He gets his medication through a retirement health care plan that includes a pharmacy benefit program. Recently his employer negotiated a contract with a new benefit program. Suddenly, the man finds that one of his generic drugs, which costs more than generics usually do, will not be approved until the program's in-house consultant physician, who lives 2,000 miles away, has never seen the patient, and knows nothing about his health status beyond his personal doctor's diagnosis -- determines if the requested generic is necessary or appropriate. If the drug is approved he will have to mail order 90-day supplies, which ensures that the patient doesn't go directly to the local competing pharmacy sooner to fill the prescription.
Like him, I also get my two regular meds via a health care plan that includes pharmacy benefits. The plan is CVS/Caremark. It is therefore distributor and pharmacy all rolled into one. That means that essentially it is a monopoly that exercises complete control over my access to medication. CVS/Caremark rules that I must receive my meds through the mail from them, and that means that I can no longer work with my own personal (RiteAid) pharmacist -- who knows me well - should problems arise over future medication. It is a ludicrous corporate-America bind that I and countless others are being subjected to, all for the sake of profit. And it ought to be illegal.

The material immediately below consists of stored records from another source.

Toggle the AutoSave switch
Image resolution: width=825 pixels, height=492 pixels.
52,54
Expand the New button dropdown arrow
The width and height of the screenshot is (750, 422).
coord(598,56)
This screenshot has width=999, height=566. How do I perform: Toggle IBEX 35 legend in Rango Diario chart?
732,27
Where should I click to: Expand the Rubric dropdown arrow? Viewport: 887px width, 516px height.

These examples paint a picture of profit-driven Big Pharma behavior rather than patient-centered health care; they are examples that could have dire consequences for people, but they keep shareholders happy.
Pharmaceutical companies have been behaving badly for years, and getting away with it. In his book Big Pharma: How the World's Biggest Drug Companies Control Illness, published in the US in 2012, Ben Goldacre writes, "the whole edifice of medicine is broken" because so much of medical practice is based on distorted information provided by Big Pharma. "Drugs are tested by the people who manufacturer them, in poorly designed trials, on hopelessly small numbers of weird, unrepresentative patients, and analyzed using techniques which are flawed by design, in such a way that they exaggerate the benefits of treatments."

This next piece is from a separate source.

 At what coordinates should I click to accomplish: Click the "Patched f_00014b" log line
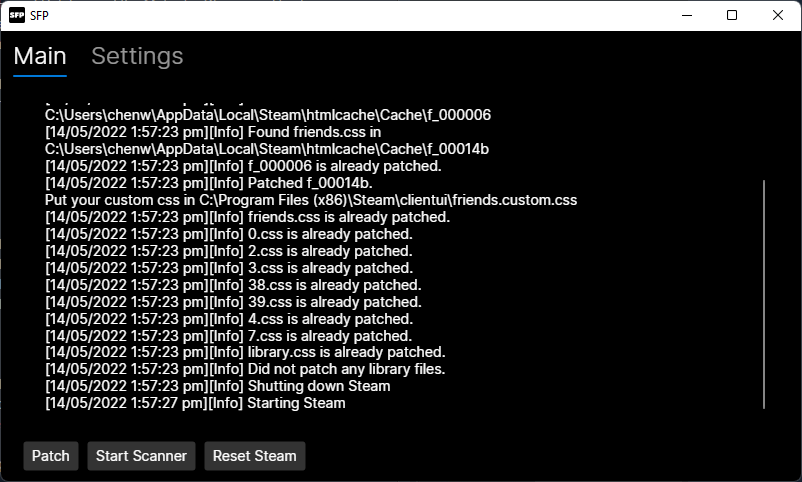(x=209, y=183)
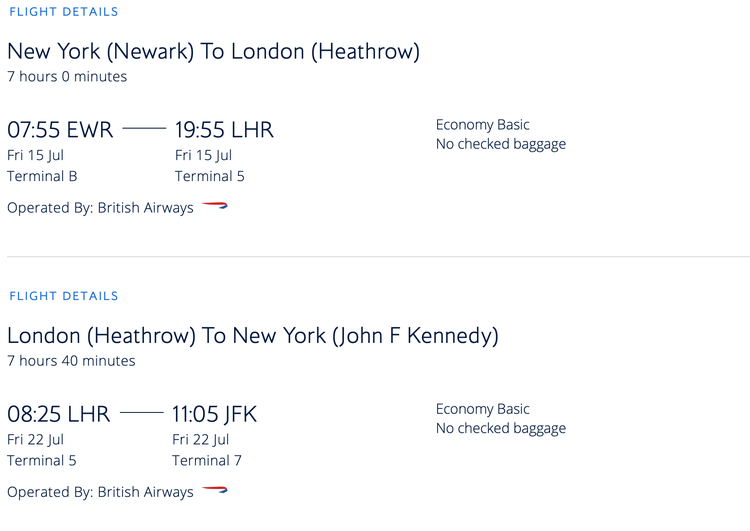Click the 19:55 LHR arrival time
The image size is (750, 531).
point(224,130)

Having served on the Food and Drug Administration (FDA) Consumer Consortium years ago, I know these claims are true. I know that trials are designed to produce results favorable to manufacturers, and when the results are unfavorable they are hidden from physicians, the FDA and consumers until untoward events are too big to ignore.
I know that some medical journals, like many research docs, are funded by pharmaceutical companies, and that academic papers are often not as objective as we would wish.
Not even the Supreme Court seems to be on the consumer's side. In 2013, by a 5 to 4 vote, the Court ruled that 80 percent of all drugs are exempt from legal liability.
Ironically, generic drugs account for 80 percent of all prescriptions written in America. And in 2013, federal prosecutors tried to get the Supreme Court to end "pay for delay" deals that profit drug companies while adding billions of dollars annually to consumers' drug bills. These deals involve paying generic drug competitors to delay release of their cheaper versions of brand-name drugs.